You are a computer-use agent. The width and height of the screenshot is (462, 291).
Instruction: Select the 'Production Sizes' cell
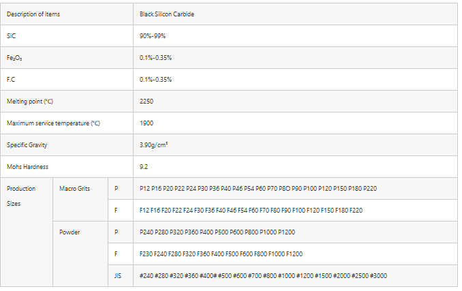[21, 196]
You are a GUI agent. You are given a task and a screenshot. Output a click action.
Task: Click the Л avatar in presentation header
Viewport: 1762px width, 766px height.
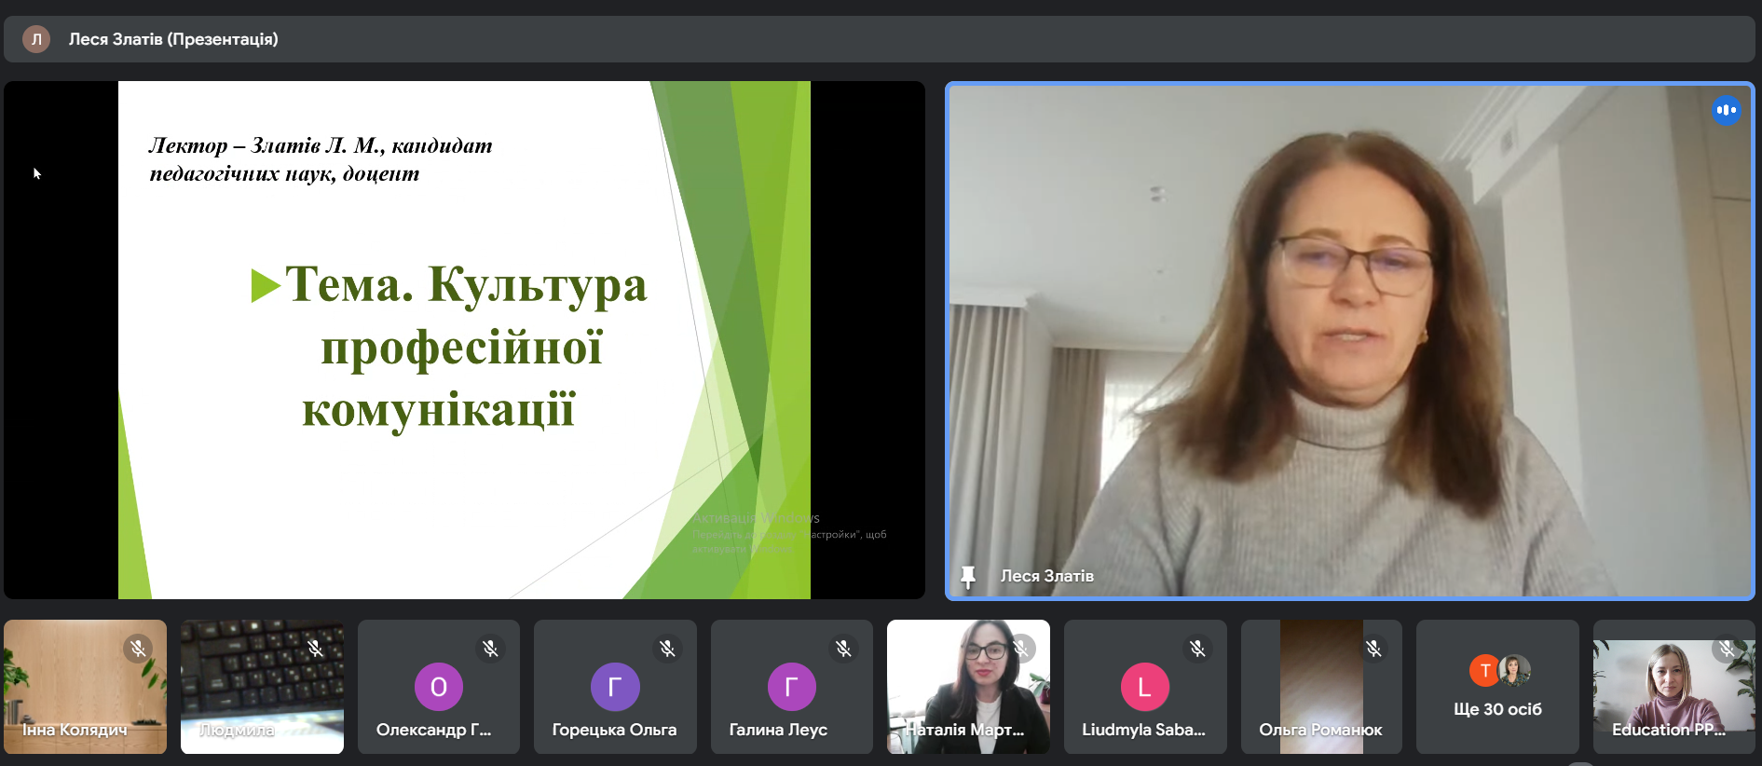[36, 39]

—————

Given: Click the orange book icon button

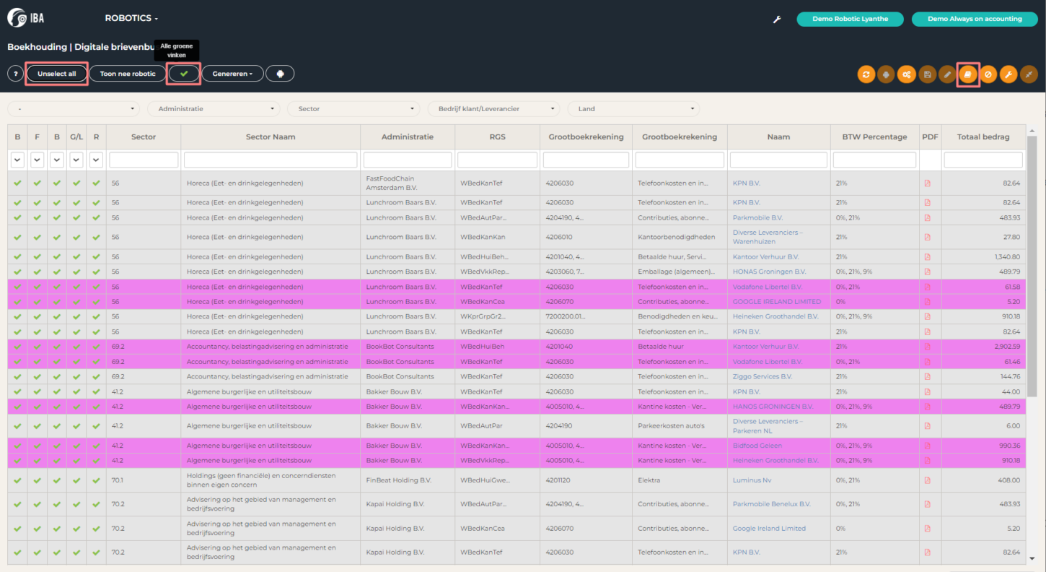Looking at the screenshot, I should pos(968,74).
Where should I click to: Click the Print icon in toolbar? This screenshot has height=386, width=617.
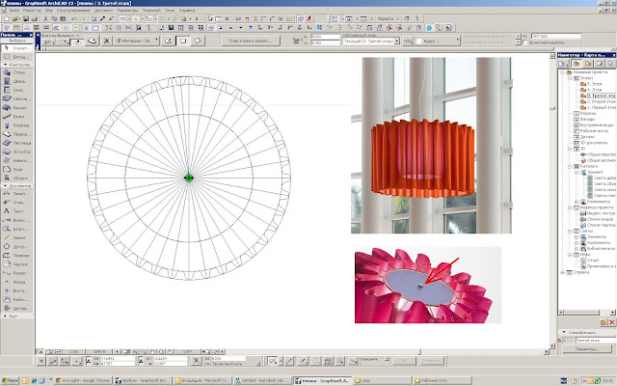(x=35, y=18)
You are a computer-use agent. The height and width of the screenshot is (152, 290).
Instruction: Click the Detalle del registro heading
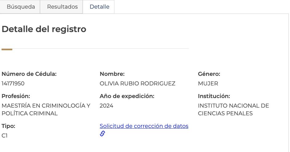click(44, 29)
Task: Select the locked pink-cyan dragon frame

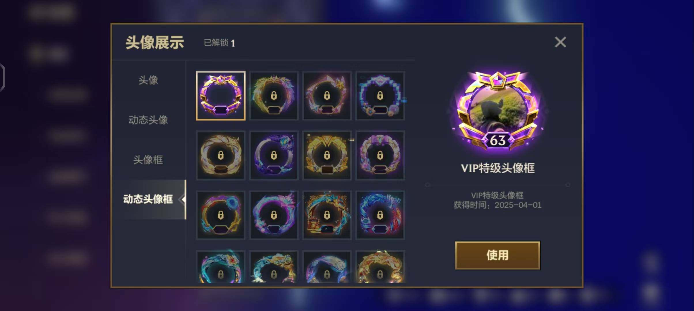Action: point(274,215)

—————

- _Task objective_
Copy everything above from the line holding "You are a computer-use agent. The width" down to the line holding "Task: Click the", both ends included, exactly as it stands and without the pictures.

- _Exercise response_
You are a computer-use agent. The width and height of the screenshot is (462, 291).
Instruction: Select the 'Production Sizes' cell
[21, 196]
You are a GUI agent. You are given a task and a screenshot. Output a click action.
Task: Click the Л avatar in presentation header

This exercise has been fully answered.